## Label image data in plate 180528_Plate3
*Vladislav Kim*


* [Introduction](#1)
* [Initial training set](#2)

<a id="1"></a> 
## Introduction
The idea of this notebook series is to train a pseudo-online random forest classifier for AML vs stroma cell classification. From selected plates we (for now) sample 6 DMSO wells with the highest Calcein cell count, generate predictions and correct misclassified instances and check in live ("online") mode how the predictions improve as we add more data. Note that the classifier is not truly an online classifier as we don't update the model as we go, but completely retrain the RF classfier in multicore mode.

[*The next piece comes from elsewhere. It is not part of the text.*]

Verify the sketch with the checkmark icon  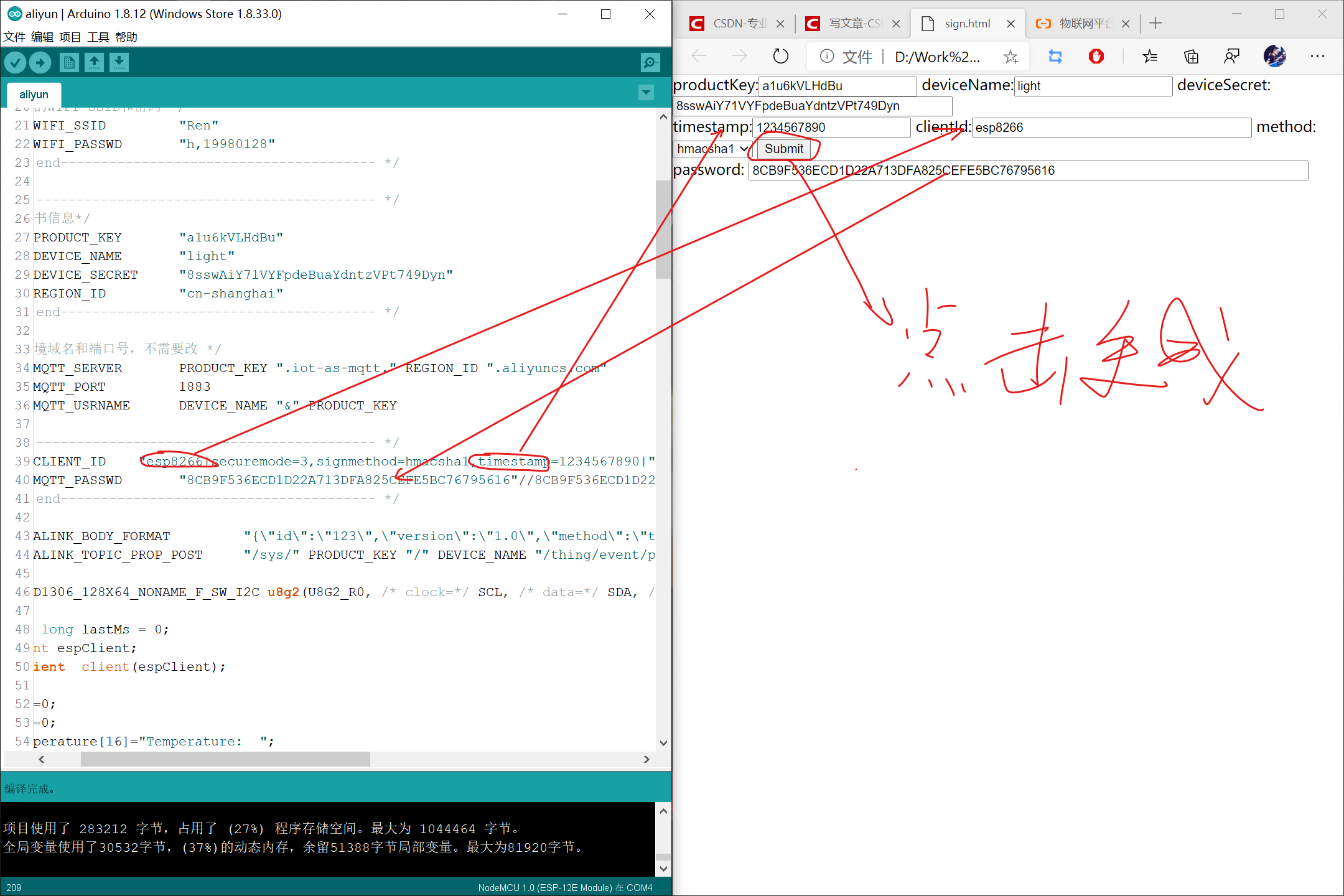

In general we can implement targeted online learning strategy: we can select a number of wells that are of interest to us (target wells), e.g. DMSO control wells or wells with certain high-priority drugs, the accuracy of which we want to improve, in the first place. We sample from these target wells from selected plates and evaluate the classification accuracy as we go (pseudo online learning).


<a id="2"></a>
## Initial Training Set: 180528_Plate3
At first we will re-train the classifier on the plate `180528_Plate3`, as it manifests a very striking contrast between mono- and co-cultures. We want to rule out the fact that this could be a segmentation (classification in this case) artefact 

In [None]:
# load third-party Python modules
import javabridge
import bioformats as bf
import skimage
import numpy as np
import matplotlib.pyplot as plt
import seaborn as sn
import pandas as pd

import sys
sys.path.append('../../..')

javabridge.start_vm(class_path=bf.JARS)

In [None]:
from base.utils import load_imgstack
imgstack = load_imgstack(fname="../../data/AML_trainset/180528_Plate3/r02c14.tiff")

# remove a 'dummy' z-axis
img = np.squeeze(imgstack)

# nuclei
hoechst = img[:,:,0]**0.3

In [None]:
df = pd.read_csv('../../data/AML_trainset/180528_Plate3/r02c14.csv')

In [None]:
from segment.tools import read_bbox
rmax, cmax = hoechst.shape

bbox = read_bbox(df=df, rmax=rmax, cmax=cmax, pad=0)

In [None]:
from base.plot import show_bbox
#show_bbox(hoechst, bbox)

**Plotly visualization works!**

In [None]:
from plotly.offline import download_plotlyjs, init_notebook_mode, plot, iplot
import plotly.graph_objs as go
init_notebook_mode(connected=True)

In [None]:
from extra.viz import plotly_viz

In [None]:
layout, feats = plotly_viz(hoechst, bb=bbox)

In [None]:
#iplot(dict(data=feats, layout=layout))

**Modify `IncrementalClassifier` class to adapt to our use**

In [None]:
# incremental ("online") classifier
clf_incr = OT.IncrementalClassifier(path=path, featdir=featdir,
                                 select_well=select_inst[0],
                                 target_names=target_names,
                                 X_train_norm=X_train_norm,
                                 X_train_prop=X_train_prop,
                                 y_train=y_train
                                )

In [None]:
clf_incr = (clf_incr.load_img().
            train_classifier().
           generate_predictions().
           set_scene())

In [None]:
#clf_incr.plot()

In [None]:
newlabels = np.array([[45,2], [91,5], [85,0], [2,2]])

In [None]:
clf_incr = (clf_incr.
            add_instances(newlabels=newlabels).
            train_classifier().
            generate_predictions().update_scene())